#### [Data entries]
►

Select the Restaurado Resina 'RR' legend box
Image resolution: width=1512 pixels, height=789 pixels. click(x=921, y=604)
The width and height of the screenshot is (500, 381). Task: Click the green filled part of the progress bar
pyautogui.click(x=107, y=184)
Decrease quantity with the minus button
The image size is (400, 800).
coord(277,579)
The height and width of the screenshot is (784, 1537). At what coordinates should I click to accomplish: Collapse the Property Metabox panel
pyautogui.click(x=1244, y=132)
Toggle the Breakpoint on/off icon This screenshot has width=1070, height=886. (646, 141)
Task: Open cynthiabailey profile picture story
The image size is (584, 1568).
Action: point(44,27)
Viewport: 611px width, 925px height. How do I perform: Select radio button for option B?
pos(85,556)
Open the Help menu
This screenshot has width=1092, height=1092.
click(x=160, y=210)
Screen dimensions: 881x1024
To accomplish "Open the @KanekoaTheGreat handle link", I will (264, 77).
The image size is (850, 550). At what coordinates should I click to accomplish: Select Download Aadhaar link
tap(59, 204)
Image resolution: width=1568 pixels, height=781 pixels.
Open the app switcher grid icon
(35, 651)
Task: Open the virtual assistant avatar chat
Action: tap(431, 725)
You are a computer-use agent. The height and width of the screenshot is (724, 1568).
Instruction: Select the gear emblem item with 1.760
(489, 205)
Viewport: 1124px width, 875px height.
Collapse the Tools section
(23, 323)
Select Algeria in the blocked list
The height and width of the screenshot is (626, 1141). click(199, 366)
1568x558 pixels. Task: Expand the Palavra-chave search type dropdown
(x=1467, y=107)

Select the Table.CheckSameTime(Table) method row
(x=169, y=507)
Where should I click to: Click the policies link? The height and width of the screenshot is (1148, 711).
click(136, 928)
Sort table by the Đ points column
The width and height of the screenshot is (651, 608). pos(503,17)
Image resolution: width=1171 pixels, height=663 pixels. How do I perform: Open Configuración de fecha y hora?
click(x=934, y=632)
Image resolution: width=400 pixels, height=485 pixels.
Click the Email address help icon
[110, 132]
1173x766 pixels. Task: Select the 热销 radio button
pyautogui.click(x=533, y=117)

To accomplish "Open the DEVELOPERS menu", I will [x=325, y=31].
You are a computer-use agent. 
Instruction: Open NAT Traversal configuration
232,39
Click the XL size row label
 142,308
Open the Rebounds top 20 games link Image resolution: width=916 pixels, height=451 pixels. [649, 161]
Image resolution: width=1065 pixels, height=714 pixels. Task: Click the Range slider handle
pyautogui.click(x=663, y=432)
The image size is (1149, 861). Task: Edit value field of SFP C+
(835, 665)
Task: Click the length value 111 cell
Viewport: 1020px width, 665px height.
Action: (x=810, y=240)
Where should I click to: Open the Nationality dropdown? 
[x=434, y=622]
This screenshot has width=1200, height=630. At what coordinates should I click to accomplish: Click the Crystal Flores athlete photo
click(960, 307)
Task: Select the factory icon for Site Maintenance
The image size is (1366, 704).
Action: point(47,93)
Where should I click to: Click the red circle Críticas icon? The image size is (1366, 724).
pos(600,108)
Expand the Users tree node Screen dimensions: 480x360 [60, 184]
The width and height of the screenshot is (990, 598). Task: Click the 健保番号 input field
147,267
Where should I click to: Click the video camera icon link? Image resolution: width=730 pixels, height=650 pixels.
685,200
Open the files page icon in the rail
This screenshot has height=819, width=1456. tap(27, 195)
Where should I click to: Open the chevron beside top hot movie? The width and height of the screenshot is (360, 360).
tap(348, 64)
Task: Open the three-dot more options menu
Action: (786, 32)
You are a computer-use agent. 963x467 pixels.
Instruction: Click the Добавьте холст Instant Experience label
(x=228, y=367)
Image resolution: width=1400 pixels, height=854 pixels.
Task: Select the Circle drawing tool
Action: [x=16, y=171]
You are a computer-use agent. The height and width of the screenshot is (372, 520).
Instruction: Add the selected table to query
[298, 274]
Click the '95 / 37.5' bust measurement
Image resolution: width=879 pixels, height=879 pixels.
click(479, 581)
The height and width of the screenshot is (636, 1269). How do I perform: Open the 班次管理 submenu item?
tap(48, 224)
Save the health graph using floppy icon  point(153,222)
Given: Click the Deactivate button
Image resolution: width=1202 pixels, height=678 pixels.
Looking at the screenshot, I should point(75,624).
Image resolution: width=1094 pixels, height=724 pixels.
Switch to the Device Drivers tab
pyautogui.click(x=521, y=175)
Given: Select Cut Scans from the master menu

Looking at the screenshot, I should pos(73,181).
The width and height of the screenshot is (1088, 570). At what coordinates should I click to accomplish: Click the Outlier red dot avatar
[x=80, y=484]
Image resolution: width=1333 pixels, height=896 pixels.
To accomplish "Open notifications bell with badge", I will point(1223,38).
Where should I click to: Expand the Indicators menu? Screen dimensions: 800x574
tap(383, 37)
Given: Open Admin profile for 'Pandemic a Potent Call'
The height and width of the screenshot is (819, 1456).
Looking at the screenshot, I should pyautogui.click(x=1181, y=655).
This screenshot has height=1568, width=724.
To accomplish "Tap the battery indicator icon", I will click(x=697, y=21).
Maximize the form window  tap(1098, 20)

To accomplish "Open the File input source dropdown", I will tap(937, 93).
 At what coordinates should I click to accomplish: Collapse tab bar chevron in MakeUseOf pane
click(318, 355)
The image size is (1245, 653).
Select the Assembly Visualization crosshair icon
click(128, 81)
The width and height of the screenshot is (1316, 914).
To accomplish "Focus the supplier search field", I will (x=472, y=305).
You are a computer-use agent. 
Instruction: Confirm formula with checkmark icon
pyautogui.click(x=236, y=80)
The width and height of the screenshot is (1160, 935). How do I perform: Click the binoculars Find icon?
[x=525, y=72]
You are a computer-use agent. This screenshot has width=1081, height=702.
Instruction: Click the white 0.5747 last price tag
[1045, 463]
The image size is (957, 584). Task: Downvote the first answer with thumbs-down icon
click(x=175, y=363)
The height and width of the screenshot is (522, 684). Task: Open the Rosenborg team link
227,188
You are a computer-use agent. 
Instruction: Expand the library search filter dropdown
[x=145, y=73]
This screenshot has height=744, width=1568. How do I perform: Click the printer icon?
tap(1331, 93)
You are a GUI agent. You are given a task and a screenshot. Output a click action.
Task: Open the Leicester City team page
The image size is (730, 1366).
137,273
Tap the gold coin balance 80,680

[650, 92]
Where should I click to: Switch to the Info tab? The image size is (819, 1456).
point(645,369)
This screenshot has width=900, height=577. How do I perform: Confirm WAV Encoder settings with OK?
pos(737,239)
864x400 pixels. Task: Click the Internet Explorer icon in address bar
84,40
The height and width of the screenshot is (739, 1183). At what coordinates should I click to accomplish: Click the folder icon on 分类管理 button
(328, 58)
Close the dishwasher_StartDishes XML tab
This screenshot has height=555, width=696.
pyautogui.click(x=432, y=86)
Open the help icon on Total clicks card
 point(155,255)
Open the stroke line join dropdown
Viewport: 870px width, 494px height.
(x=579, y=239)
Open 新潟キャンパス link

◄

#### [Aim of the exercise]
Restate the whole set of entries exactly.

#### [Written response]
Select the Restaurado Resina 'RR' legend box
Image resolution: width=1512 pixels, height=789 pixels. click(x=921, y=604)
The width and height of the screenshot is (500, 381). Task: Click the green filled part of the progress bar
pyautogui.click(x=107, y=184)
Decrease quantity with the minus button
The image size is (400, 800).
coord(277,579)
The height and width of the screenshot is (784, 1537). At what coordinates should I click to accomplish: Collapse the Property Metabox panel
pyautogui.click(x=1244, y=132)
Toggle the Breakpoint on/off icon This screenshot has width=1070, height=886. (646, 141)
Task: Open cynthiabailey profile picture story
The image size is (584, 1568).
Action: point(44,27)
Viewport: 611px width, 925px height. How do I perform: Select radio button for option B?
pos(85,556)
Open the Help menu
This screenshot has width=1092, height=1092.
click(x=160, y=210)
Screen dimensions: 881x1024
To accomplish "Open the @KanekoaTheGreat handle link", I will (264, 77).
The image size is (850, 550). At what coordinates should I click to accomplish: Select Download Aadhaar link
tap(59, 204)
Image resolution: width=1568 pixels, height=781 pixels.
Open the app switcher grid icon
(35, 651)
Task: Open the virtual assistant avatar chat
Action: tap(431, 725)
You are a computer-use agent. The height and width of the screenshot is (724, 1568).
Instruction: Select the gear emblem item with 1.760
(489, 205)
Viewport: 1124px width, 875px height.
Collapse the Tools section
(23, 323)
Select Algeria in the blocked list
The height and width of the screenshot is (626, 1141). click(199, 366)
1568x558 pixels. Task: Expand the Palavra-chave search type dropdown
(x=1467, y=107)

Select the Table.CheckSameTime(Table) method row
(x=169, y=507)
Where should I click to: Click the policies link? The height and width of the screenshot is (1148, 711).
click(136, 928)
Sort table by the Đ points column
The width and height of the screenshot is (651, 608). pos(503,17)
Image resolution: width=1171 pixels, height=663 pixels. How do I perform: Open Configuración de fecha y hora?
click(x=934, y=632)
Image resolution: width=400 pixels, height=485 pixels.
Click the Email address help icon
[110, 132]
1173x766 pixels. Task: Select the 热销 radio button
pyautogui.click(x=533, y=117)

To accomplish "Open the DEVELOPERS menu", I will [x=325, y=31].
You are a computer-use agent. 
Instruction: Open NAT Traversal configuration
232,39
Click the XL size row label
 142,308
Open the Rebounds top 20 games link Image resolution: width=916 pixels, height=451 pixels. [649, 161]
Image resolution: width=1065 pixels, height=714 pixels. Task: Click the Range slider handle
pyautogui.click(x=663, y=432)
The image size is (1149, 861). Task: Edit value field of SFP C+
(835, 665)
Task: Click the length value 111 cell
Viewport: 1020px width, 665px height.
Action: (x=810, y=240)
Where should I click to: Open the Nationality dropdown? 
[x=434, y=622]
This screenshot has width=1200, height=630. At what coordinates should I click to accomplish: Click the Crystal Flores athlete photo
click(960, 307)
Task: Select the factory icon for Site Maintenance
The image size is (1366, 704).
Action: point(47,93)
Where should I click to: Click the red circle Críticas icon? The image size is (1366, 724).
pos(600,108)
Expand the Users tree node Screen dimensions: 480x360 [60, 184]
The width and height of the screenshot is (990, 598). Task: Click the 健保番号 input field
147,267
Where should I click to: Click the video camera icon link? Image resolution: width=730 pixels, height=650 pixels.
685,200
Open the files page icon in the rail
This screenshot has height=819, width=1456. tap(27, 195)
Where should I click to: Open the chevron beside top hot movie? The width and height of the screenshot is (360, 360).
tap(348, 64)
Task: Open the three-dot more options menu
Action: (786, 32)
You are a computer-use agent. 963x467 pixels.
Instruction: Click the Добавьте холст Instant Experience label
(x=228, y=367)
Image resolution: width=1400 pixels, height=854 pixels.
Task: Select the Circle drawing tool
Action: [x=16, y=171]
You are a computer-use agent. The height and width of the screenshot is (372, 520).
Instruction: Add the selected table to query
[298, 274]
Click the '95 / 37.5' bust measurement
Image resolution: width=879 pixels, height=879 pixels.
click(479, 581)
The height and width of the screenshot is (636, 1269). How do I perform: Open the 班次管理 submenu item?
tap(48, 224)
Save the health graph using floppy icon  point(153,222)
Given: Click the Deactivate button
Image resolution: width=1202 pixels, height=678 pixels.
Looking at the screenshot, I should point(75,624).
Image resolution: width=1094 pixels, height=724 pixels.
Switch to the Device Drivers tab
pyautogui.click(x=521, y=175)
Given: Select Cut Scans from the master menu

Looking at the screenshot, I should pos(73,181).
The width and height of the screenshot is (1088, 570). At what coordinates should I click to accomplish: Click the Outlier red dot avatar
[x=80, y=484]
Image resolution: width=1333 pixels, height=896 pixels.
To accomplish "Open notifications bell with badge", I will point(1223,38).
Where should I click to: Expand the Indicators menu? Screen dimensions: 800x574
tap(383, 37)
Given: Open Admin profile for 'Pandemic a Potent Call'
The height and width of the screenshot is (819, 1456).
Looking at the screenshot, I should pyautogui.click(x=1181, y=655).
This screenshot has height=1568, width=724.
To accomplish "Tap the battery indicator icon", I will click(x=697, y=21).
Maximize the form window  tap(1098, 20)

To accomplish "Open the File input source dropdown", I will tap(937, 93).
 At what coordinates should I click to accomplish: Collapse tab bar chevron in MakeUseOf pane
click(318, 355)
The image size is (1245, 653).
Select the Assembly Visualization crosshair icon
click(128, 81)
The width and height of the screenshot is (1316, 914).
To accomplish "Focus the supplier search field", I will (x=472, y=305).
You are a computer-use agent. 
Instruction: Confirm formula with checkmark icon
pyautogui.click(x=236, y=80)
The width and height of the screenshot is (1160, 935). How do I perform: Click the binoculars Find icon?
[x=525, y=72]
You are a computer-use agent. This screenshot has width=1081, height=702.
Instruction: Click the white 0.5747 last price tag
[1045, 463]
The image size is (957, 584). Task: Downvote the first answer with thumbs-down icon
click(x=175, y=363)
The height and width of the screenshot is (522, 684). Task: Open the Rosenborg team link
227,188
You are a computer-use agent. 
Instruction: Expand the library search filter dropdown
[x=145, y=73]
This screenshot has height=744, width=1568. How do I perform: Click the printer icon?
tap(1331, 93)
You are a GUI agent. You are given a task and a screenshot. Output a click action.
Task: Open the Leicester City team page
The image size is (730, 1366).
137,273
Tap the gold coin balance 80,680

[650, 92]
Where should I click to: Switch to the Info tab? The image size is (819, 1456).
point(645,369)
This screenshot has width=900, height=577. How do I perform: Confirm WAV Encoder settings with OK?
pos(737,239)
864x400 pixels. Task: Click the Internet Explorer icon in address bar
84,40
The height and width of the screenshot is (739, 1183). At what coordinates should I click to accomplish: Click the folder icon on 分类管理 button
(328, 58)
Close the dishwasher_StartDishes XML tab
This screenshot has height=555, width=696.
pyautogui.click(x=432, y=86)
Open the help icon on Total clicks card
 point(155,255)
Open the stroke line join dropdown
Viewport: 870px width, 494px height.
(x=579, y=239)
Open 新潟キャンパス link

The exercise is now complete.